Desert Isle Keeper
The Widow of Rose House
Diana Biller’s The Widow of Rose House is a wonderful gothic romance with a sense of humor that pits a skeptic against a scientist with a love for the paranormal.
Alva Penrose Rensselaer Webster is still battling a society that prefers to penalize her for leaving her husband Alain while ignoring the fact that he was abusing her physically. Three years of scorn and gossip have passed by, and now Alain has been murdered, allowing Alva the possibility of a new life. Thus, she’s trying to clean up her image by planting herself in New York. Alva’s plans include publishing a guide to etiquette as Mrs. Webster, which will help fund her plan to refurbish Liefdehuis in Hyde Park, a dilapidated mansion with a negative history that she buys because she pities it.
While lunching at Delmonicos, Alva is approached by the awkward inventor, Professor Samuel Moore, creator of the Moore Lantern (and conduit, and rail system), an expert in engineering who comes from a gregarious family of accomplished scientists. Sam also has a penchant for the paranormal, and he approaches Alva with a proposition; he wants to find out if the hauntings reported at Liefdehuis are genuine and examine the house’s metaphysical energies. Alva considers those rumors simple gossip, the result of people trying to scare her off thanks to her reputation, but Sam will not give up and starts interviewing the house’s former employees in order to obtain evidence. Alva gets her own when multiple builders she’s hired to restore Liefdehuis flee the place and refuse to return, claiming they’ve seen a ghost. Eventually Alva lets Sam try to examine the place – against her better instincts, but desperate to have a livable home. Together, Sam and Alva research the history of the house to get a bead on their ghost and clear its energies for once and all –and they also begin to fall in love. But will the ghosts of the pasts – Alva’s, in the form of her dead husband’s just-as-abusive twin, Alfred, and the house’s – part these two for good?

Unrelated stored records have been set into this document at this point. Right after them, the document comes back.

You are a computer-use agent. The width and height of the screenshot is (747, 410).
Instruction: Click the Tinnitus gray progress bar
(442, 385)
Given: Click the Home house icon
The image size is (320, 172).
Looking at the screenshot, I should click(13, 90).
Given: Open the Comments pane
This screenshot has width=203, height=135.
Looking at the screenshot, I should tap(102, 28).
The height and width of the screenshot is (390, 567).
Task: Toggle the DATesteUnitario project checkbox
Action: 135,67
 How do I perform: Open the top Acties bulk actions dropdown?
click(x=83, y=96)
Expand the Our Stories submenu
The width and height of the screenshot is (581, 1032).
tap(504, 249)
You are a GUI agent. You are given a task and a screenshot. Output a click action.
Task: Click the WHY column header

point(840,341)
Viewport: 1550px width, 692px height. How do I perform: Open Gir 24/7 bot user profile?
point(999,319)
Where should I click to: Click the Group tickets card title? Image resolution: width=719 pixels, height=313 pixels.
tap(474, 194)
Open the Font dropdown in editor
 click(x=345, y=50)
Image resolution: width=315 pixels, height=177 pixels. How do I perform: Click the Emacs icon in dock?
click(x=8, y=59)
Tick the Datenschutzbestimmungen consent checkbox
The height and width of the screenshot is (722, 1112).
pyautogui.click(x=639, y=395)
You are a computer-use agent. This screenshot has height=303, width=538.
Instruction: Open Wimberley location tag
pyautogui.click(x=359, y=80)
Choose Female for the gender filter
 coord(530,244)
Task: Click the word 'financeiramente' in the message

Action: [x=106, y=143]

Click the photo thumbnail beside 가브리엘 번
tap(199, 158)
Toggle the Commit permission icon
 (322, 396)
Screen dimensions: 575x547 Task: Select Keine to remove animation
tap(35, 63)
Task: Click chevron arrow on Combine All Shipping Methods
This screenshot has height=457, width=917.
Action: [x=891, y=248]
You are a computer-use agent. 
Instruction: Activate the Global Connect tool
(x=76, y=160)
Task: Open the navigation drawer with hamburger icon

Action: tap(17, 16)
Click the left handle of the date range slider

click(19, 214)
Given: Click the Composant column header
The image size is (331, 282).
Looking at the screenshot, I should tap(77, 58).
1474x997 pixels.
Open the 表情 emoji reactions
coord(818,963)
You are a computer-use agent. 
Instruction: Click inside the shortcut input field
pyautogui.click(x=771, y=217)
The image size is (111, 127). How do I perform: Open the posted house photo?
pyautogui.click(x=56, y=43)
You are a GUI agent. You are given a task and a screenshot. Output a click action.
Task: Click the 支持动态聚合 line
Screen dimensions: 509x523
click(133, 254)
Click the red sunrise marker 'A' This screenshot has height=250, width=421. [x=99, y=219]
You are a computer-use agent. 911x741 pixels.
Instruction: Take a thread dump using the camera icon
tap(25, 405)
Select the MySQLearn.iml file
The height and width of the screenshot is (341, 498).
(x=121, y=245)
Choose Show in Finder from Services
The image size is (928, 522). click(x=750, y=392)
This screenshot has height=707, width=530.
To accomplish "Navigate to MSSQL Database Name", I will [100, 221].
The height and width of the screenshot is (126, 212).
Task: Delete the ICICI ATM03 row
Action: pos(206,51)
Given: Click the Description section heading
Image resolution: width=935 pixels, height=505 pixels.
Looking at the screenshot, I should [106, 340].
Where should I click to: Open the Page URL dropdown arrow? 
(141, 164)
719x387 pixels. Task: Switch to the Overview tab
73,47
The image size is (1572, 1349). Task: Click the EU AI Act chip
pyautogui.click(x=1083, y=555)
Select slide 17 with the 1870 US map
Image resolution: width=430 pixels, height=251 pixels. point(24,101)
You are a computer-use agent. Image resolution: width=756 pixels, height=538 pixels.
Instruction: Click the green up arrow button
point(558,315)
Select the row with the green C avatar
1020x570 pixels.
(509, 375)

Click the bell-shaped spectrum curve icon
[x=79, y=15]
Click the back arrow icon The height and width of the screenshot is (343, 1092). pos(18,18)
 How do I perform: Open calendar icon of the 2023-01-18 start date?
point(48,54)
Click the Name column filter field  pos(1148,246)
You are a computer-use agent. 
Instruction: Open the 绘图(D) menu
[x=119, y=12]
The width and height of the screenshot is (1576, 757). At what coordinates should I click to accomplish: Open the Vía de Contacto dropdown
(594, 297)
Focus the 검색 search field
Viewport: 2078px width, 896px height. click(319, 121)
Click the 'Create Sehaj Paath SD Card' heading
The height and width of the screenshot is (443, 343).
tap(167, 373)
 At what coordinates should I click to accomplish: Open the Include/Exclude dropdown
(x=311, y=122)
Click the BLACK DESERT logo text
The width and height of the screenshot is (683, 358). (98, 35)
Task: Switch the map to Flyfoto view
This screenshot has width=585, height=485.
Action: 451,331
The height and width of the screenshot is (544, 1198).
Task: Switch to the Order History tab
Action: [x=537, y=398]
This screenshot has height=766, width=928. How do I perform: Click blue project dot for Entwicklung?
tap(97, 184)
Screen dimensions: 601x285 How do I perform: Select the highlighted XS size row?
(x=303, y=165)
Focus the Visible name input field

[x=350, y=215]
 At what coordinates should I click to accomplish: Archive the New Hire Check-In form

The Widow of Rose House is a great little romance. It’s heartbreaking, feminist, filled with romantic life and touched with a sense of the utterly creepy and spooky. Its sense of humor is a surprise which colors all of the words between its pages.
Alva is smart and indomitable, and has developed an outer shell that’s hard to crack, although she does have have her weaknesses, of course. And creative, loving Sam makes a good foil for her with his happiness, his intense affection and his expansive sense of wonder – something that needs to be awakened in Alva.
The romance between them works because of the delicious banter and the fact that they make each other better but don’t disappear into one another. They’re both dedicated to the mystery and to helping one another grow, and the reader’s reward is their success.
The solution to the ghost plot is fairly unexpected and interesting (and plants some unique red herrings in the reader’s path), although I have to say that I liked the book’s ghostly antagonist much better than I did its human ones.
The book’s only real flaw is its pacing. The conclusion runs a little too quickly and is rather too pat, speeding things to a comfortable conclusion that doesn’t take the time to smell the roses its richly earned. But the epilogue’s content is perfectly sweet and romantic, which makes the rushed conclusion worthwhile in the long run.
The Widow of Rose House is a wonderful romance with a warm heart – and chilly extremities – that will win it many fans.